Originally settled by the British in 1815, Ascension is one of three islands in the St. Helena U.K. Overseas Territory: St. Helena, Ascension and Tristan da Cunha. The island is known to be a global biodiversity hotspot: In addition to 44 endemic species, a number of important fish species, including bigeye tuna, yellowfin tuna, albacore tuna, swordfish, marlin, sailfish and blue sharks are present in the waters around the island.
In collaboration with the Ascension Island Conservation Department, the British Antarctic Survey, the Royal Society for the Protection of Birds, and The Blue Marine Foundation, the Pristine Seas team recently conducted an expedition to explore, survey, and document Ascension Island’s offshore and deep-sea environments. Aboard the Antarctic research ship, the RRS James Clark Ross, the team sailed nearly 2,000 kilometers from Recife, Brazil to Ascension Island, where they completed a comprehensive science survey of the deep ocean surrounding the island including the isolated biodiversity hotspots—the seamounts.
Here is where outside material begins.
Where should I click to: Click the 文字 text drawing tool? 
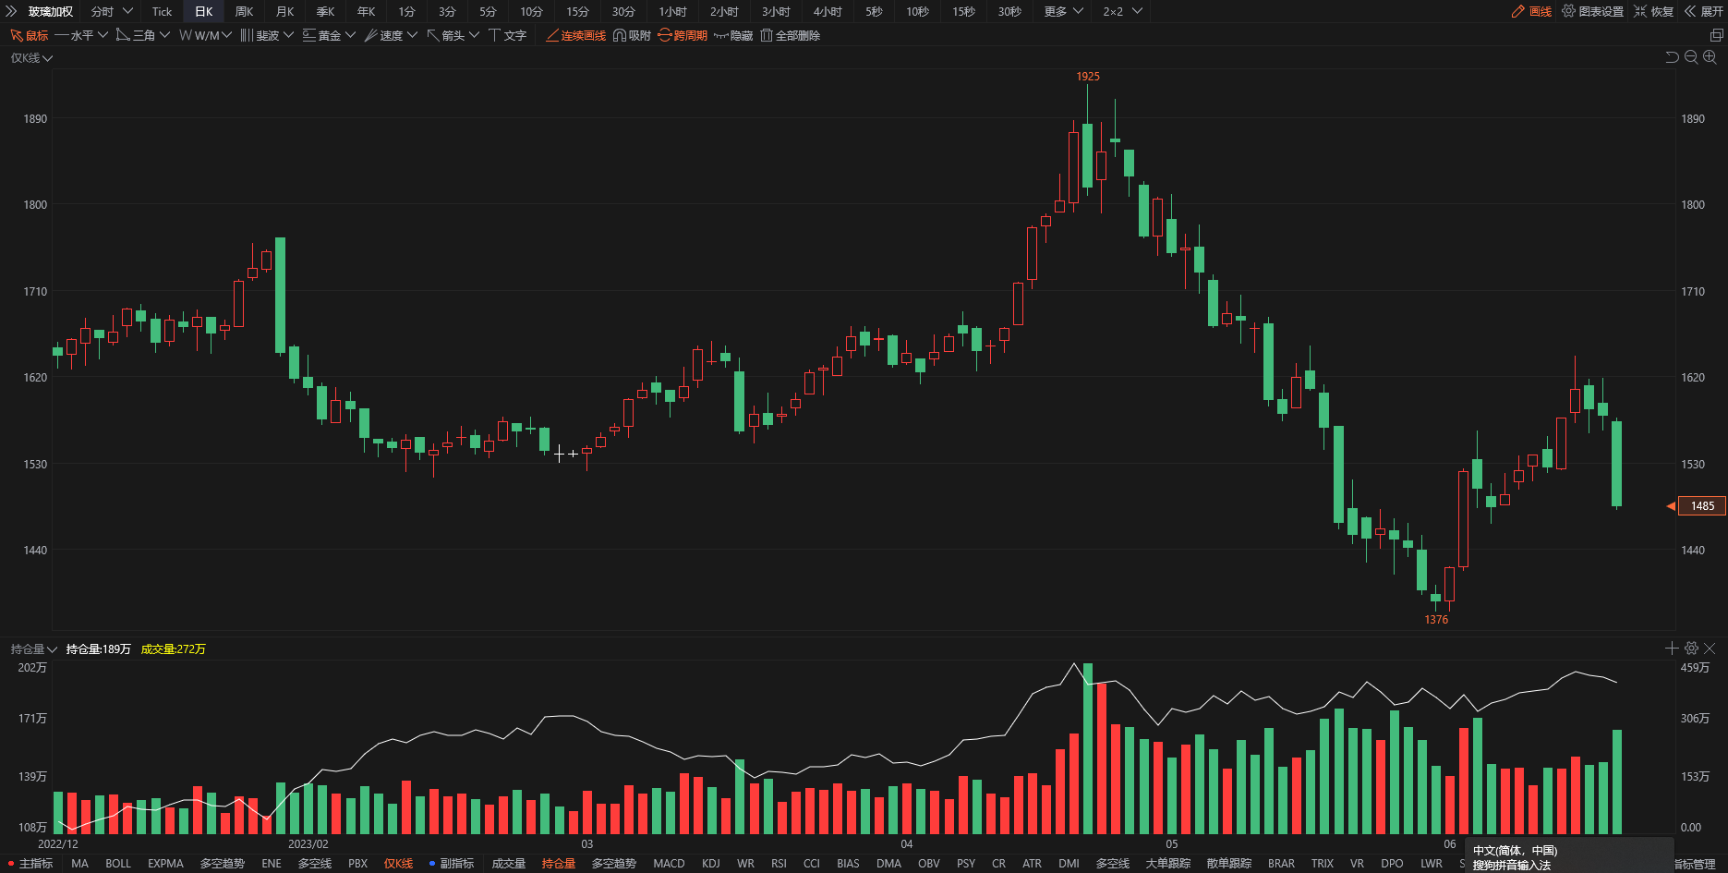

The team used remote imaging deep drop-cameras and pelagic cameras along with a full range of remote sensing equipment including scientific trawls, plankton nets, acoustic arrays, and CTD’s to measure temperature, salinity and depth. They also used lander cameras and Swath bathymetry to accurately map the seabed and seamounts.
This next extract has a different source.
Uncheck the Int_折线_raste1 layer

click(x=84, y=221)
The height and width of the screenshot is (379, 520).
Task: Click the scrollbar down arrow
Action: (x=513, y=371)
On August 24, the Ascension Island government announced plans to designate the island’s waters as a marine protected area (MPA). The designation would make it the largest MPA in the Atlantic Ocean covering 440,000 square kilometers, an area roughly the size of California. Once implemented, the area will receive the highest level of marine protection by banning commercial fishing and extractive industries.
Once established, Ascension Island MPA will be the 22nd marine reserve sparked by the work of the Pristine Seas team.